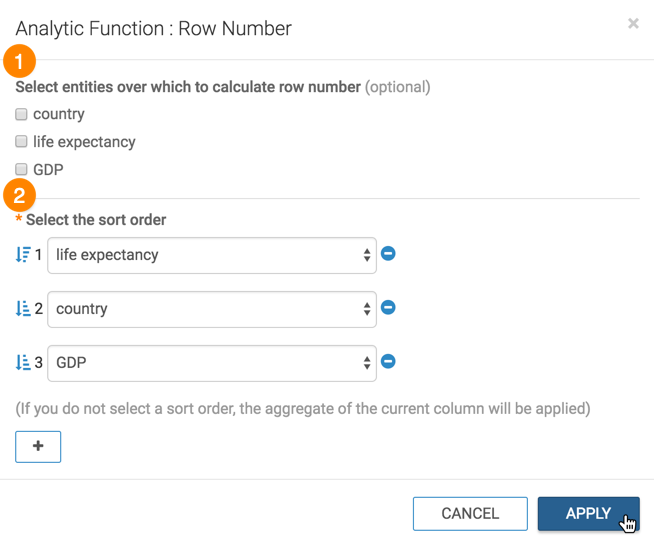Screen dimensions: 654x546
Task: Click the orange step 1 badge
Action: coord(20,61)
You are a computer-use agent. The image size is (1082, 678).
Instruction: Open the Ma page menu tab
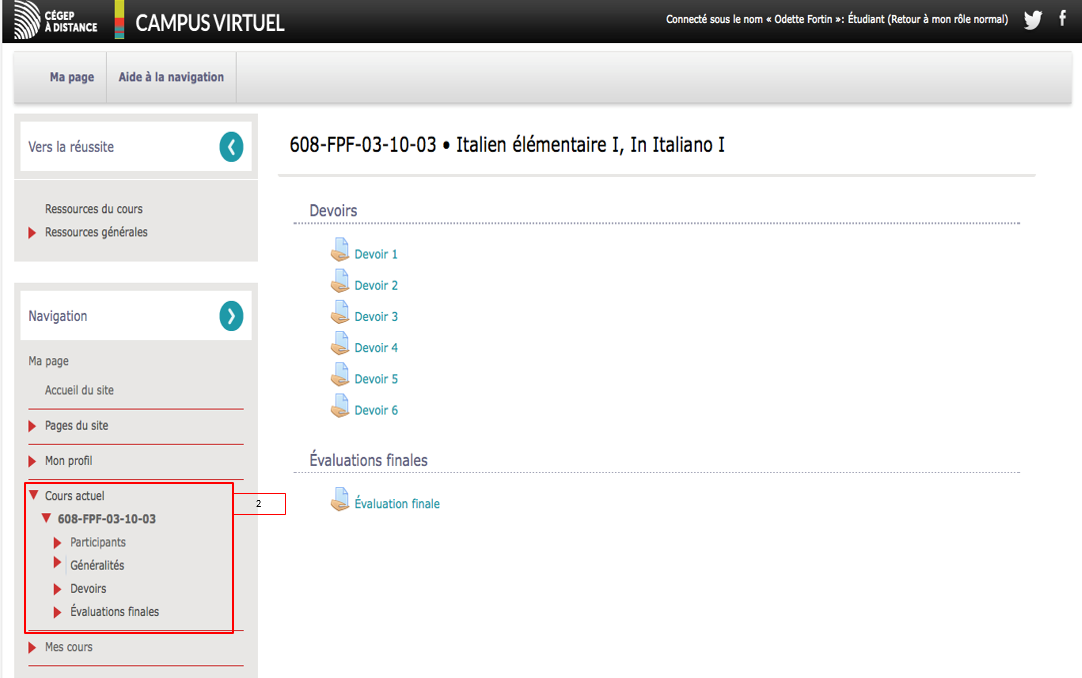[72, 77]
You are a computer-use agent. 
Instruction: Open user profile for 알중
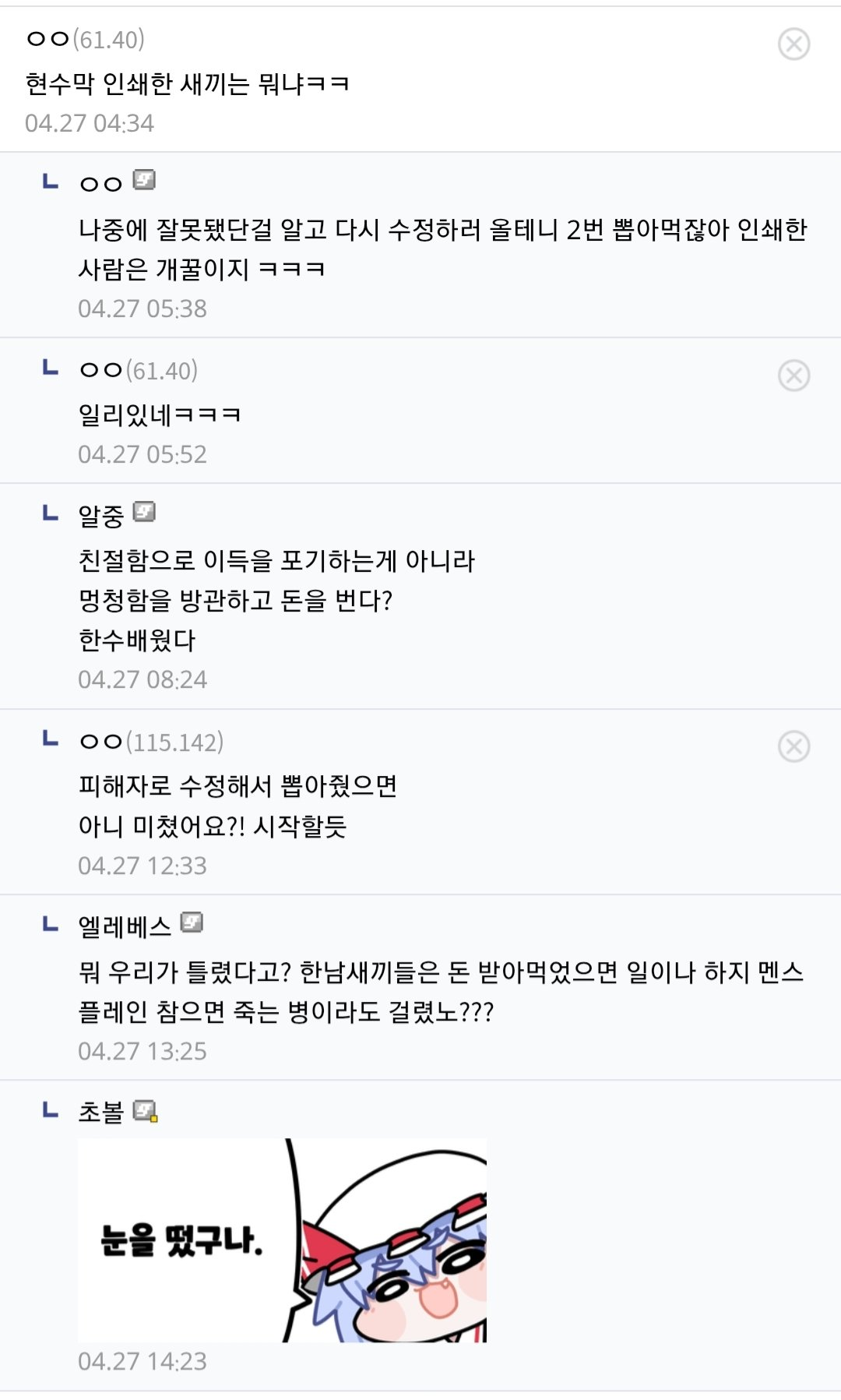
==
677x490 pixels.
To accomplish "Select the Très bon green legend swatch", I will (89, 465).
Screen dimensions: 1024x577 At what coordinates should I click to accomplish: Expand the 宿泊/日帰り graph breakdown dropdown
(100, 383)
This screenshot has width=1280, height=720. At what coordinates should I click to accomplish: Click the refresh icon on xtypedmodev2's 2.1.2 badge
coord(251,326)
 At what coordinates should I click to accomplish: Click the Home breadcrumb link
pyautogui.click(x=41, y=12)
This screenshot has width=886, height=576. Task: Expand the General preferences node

Work required -> Nothing but a number should be given: the number of lines in the records that contain the word "agent".

Solution for this exercise -> 2